#### Task:
When you reach the line containing "Instruction: Click the red flag next to JFX" in the entries below, repeat it and each line after it exactly until the entries end.

=======

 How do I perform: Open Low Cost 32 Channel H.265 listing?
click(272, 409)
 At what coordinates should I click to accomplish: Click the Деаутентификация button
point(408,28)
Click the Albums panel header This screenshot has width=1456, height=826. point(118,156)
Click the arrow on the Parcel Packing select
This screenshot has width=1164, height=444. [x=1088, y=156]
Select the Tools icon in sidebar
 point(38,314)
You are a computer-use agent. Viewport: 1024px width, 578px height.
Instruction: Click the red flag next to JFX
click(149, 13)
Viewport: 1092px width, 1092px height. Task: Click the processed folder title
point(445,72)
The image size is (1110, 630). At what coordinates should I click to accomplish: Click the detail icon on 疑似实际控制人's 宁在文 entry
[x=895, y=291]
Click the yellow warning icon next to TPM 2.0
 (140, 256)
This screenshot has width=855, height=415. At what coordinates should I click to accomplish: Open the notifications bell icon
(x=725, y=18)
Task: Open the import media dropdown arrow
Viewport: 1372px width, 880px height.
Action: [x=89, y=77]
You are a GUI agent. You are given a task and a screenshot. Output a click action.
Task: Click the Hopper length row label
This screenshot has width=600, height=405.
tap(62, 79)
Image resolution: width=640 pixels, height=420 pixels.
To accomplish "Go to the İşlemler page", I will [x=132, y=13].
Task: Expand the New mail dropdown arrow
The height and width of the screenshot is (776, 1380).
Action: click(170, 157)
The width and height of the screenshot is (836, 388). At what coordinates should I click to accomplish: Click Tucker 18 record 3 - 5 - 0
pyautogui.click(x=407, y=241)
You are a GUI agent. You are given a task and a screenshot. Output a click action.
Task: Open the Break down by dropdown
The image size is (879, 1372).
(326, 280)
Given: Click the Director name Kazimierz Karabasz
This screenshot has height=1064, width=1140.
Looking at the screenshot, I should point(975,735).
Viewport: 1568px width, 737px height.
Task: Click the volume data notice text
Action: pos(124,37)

=======

#### Answer to the exercise:
Instruction: Click the red flag next to JFX
click(149, 13)
Viewport: 1092px width, 1092px height. Task: Click the processed folder title
point(445,72)
The image size is (1110, 630). At what coordinates should I click to accomplish: Click the detail icon on 疑似实际控制人's 宁在文 entry
[x=895, y=291]
Click the yellow warning icon next to TPM 2.0
 (140, 256)
This screenshot has width=855, height=415. At what coordinates should I click to accomplish: Open the notifications bell icon
(x=725, y=18)
Task: Open the import media dropdown arrow
Viewport: 1372px width, 880px height.
Action: [x=89, y=77]
You are a GUI agent. You are given a task and a screenshot. Output a click action.
Task: Click the Hopper length row label
This screenshot has width=600, height=405.
tap(62, 79)
Image resolution: width=640 pixels, height=420 pixels.
To accomplish "Go to the İşlemler page", I will [x=132, y=13].
Task: Expand the New mail dropdown arrow
The height and width of the screenshot is (776, 1380).
Action: click(170, 157)
The width and height of the screenshot is (836, 388). At what coordinates should I click to accomplish: Click Tucker 18 record 3 - 5 - 0
pyautogui.click(x=407, y=241)
You are a GUI agent. You are given a task and a screenshot. Output a click action.
Task: Open the Break down by dropdown
The image size is (879, 1372).
(326, 280)
Given: Click the Director name Kazimierz Karabasz
This screenshot has height=1064, width=1140.
Looking at the screenshot, I should point(975,735).
Viewport: 1568px width, 737px height.
Task: Click the volume data notice text
Action: pos(124,37)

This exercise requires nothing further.